### [Entries provided]
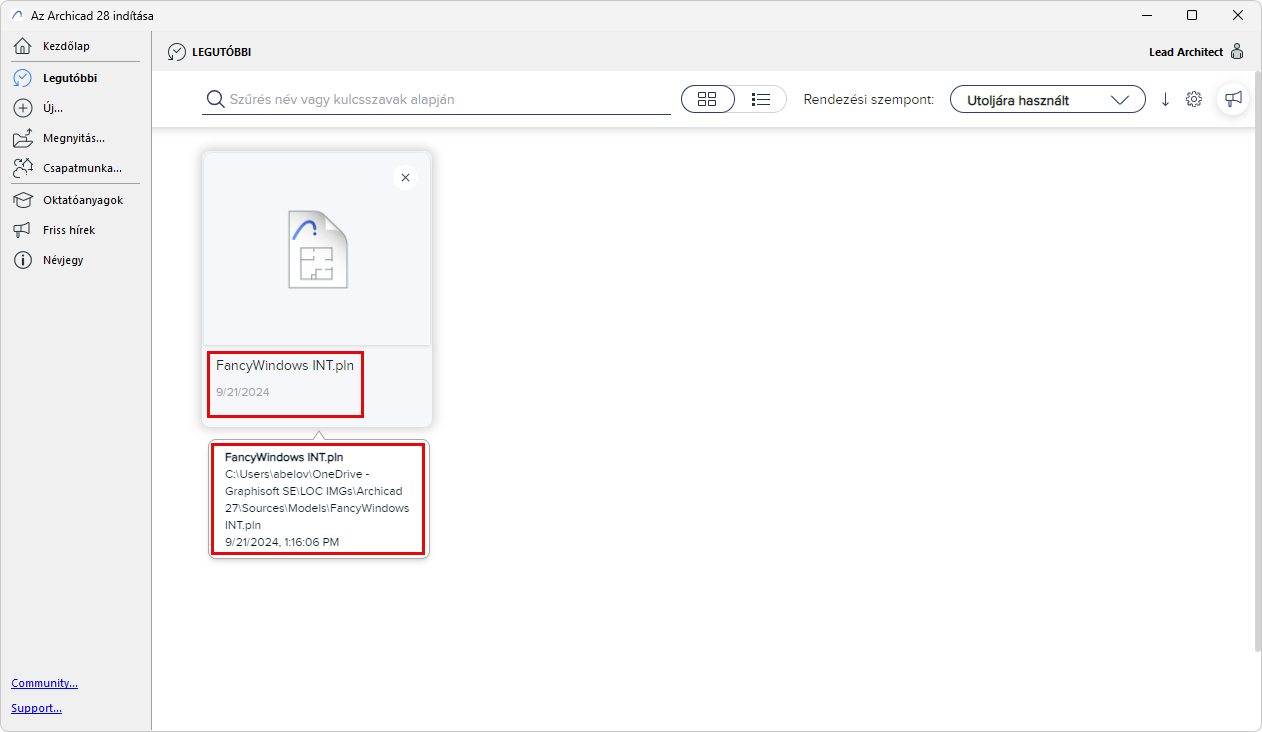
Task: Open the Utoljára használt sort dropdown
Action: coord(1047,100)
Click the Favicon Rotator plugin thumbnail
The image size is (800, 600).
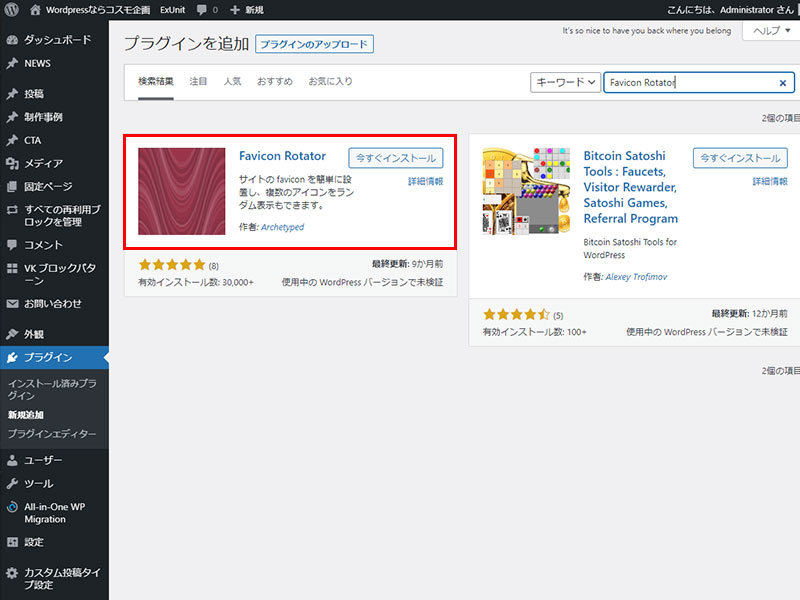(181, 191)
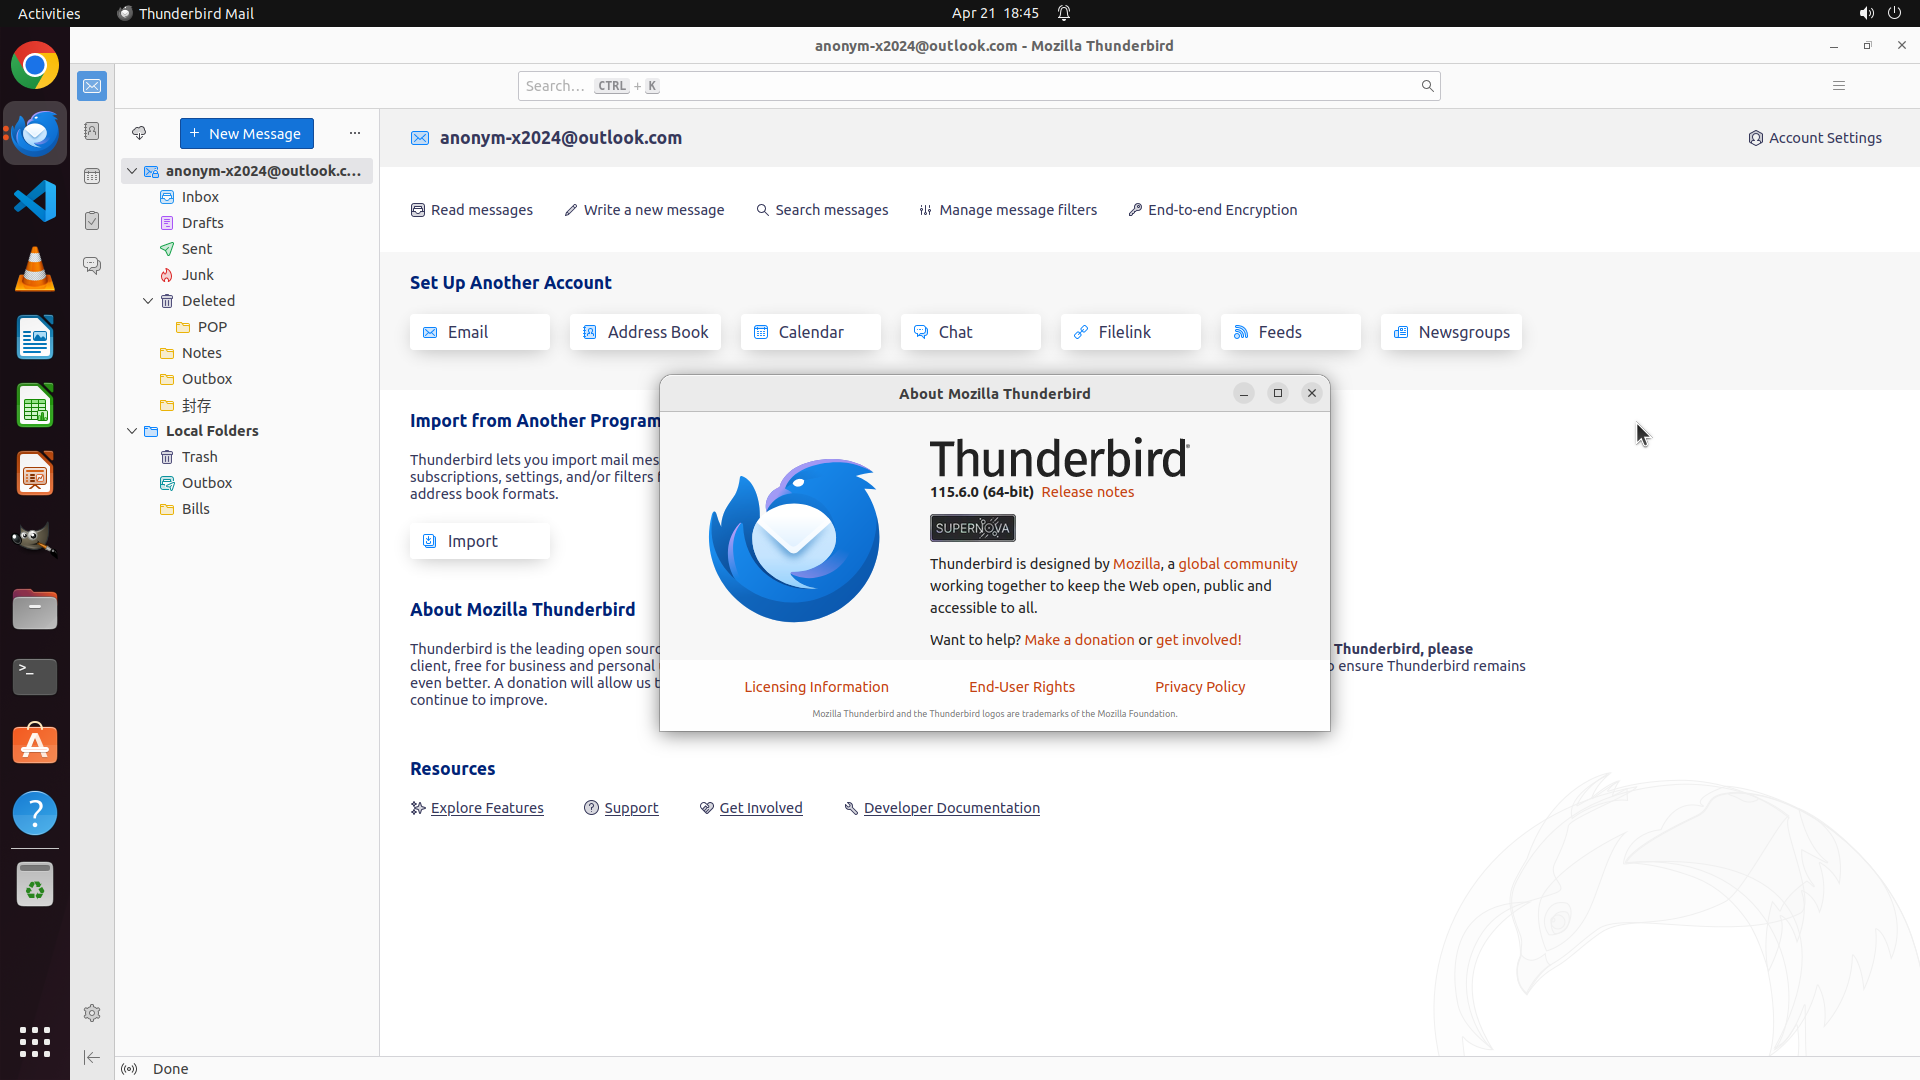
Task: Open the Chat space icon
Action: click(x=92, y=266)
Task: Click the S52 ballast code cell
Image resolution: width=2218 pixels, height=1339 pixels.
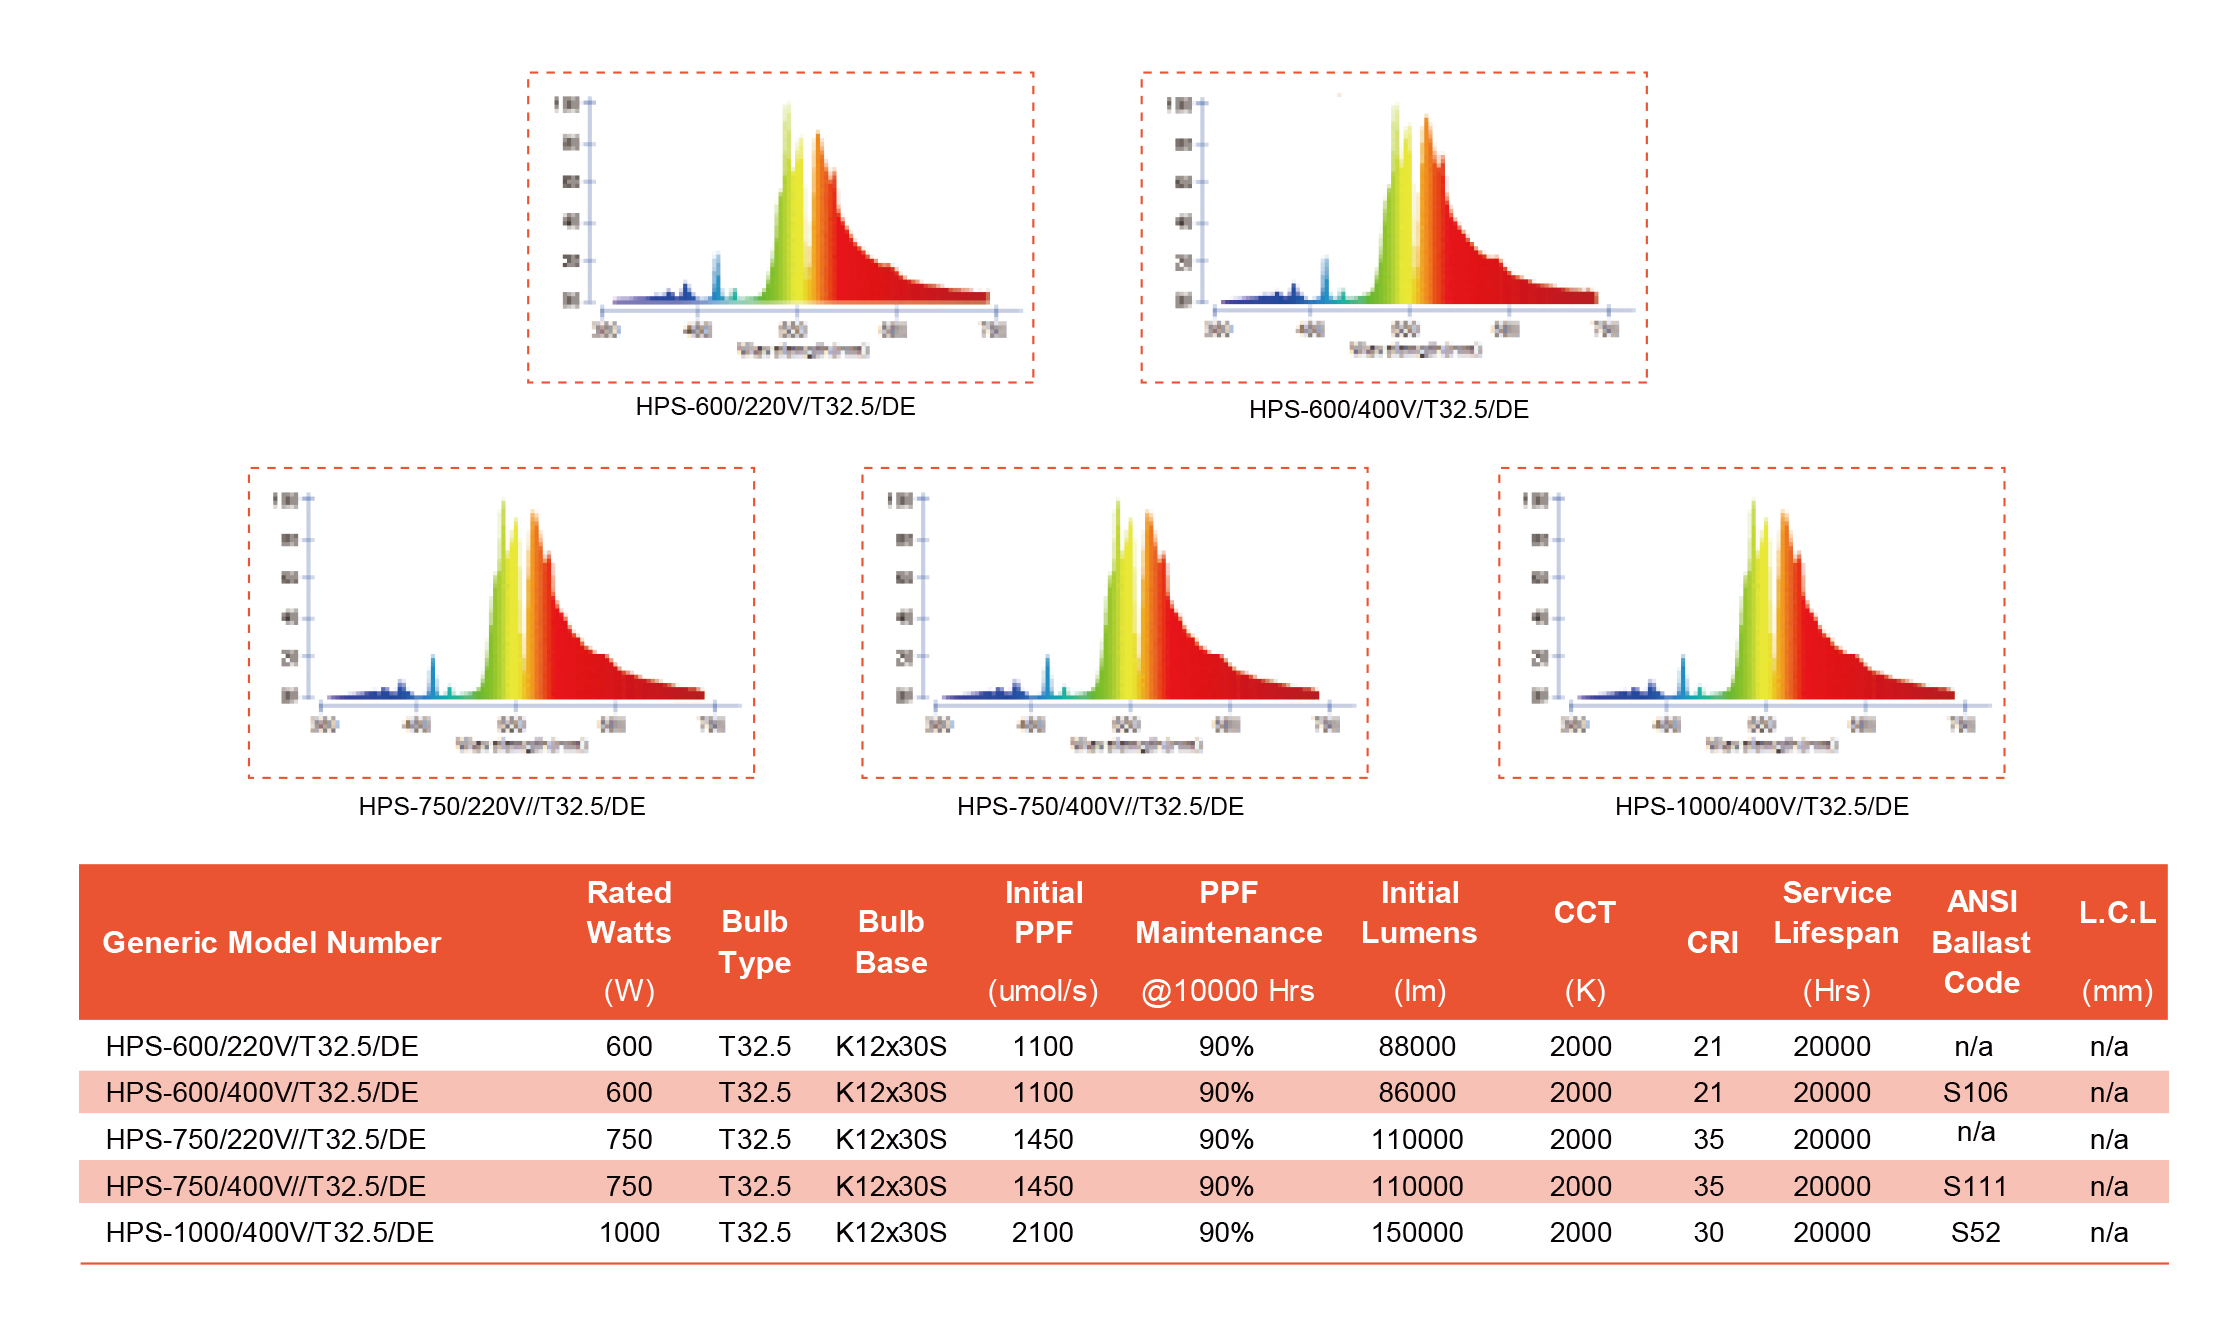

### [Task instructions]
Update the listing above by changing "plugin" to "extension" and keeping every other word the same. Leave the pictures out of your answer.

### [The answer]
Task: Open the Utoljára használt sort dropdown
Action: coord(1047,100)
Click the Favicon Rotator extension thumbnail
The image size is (800, 600).
(181, 191)
Task: Open the Chat space icon
Action: click(x=92, y=266)
Task: Click the S52 ballast code cell
Image resolution: width=2218 pixels, height=1339 pixels.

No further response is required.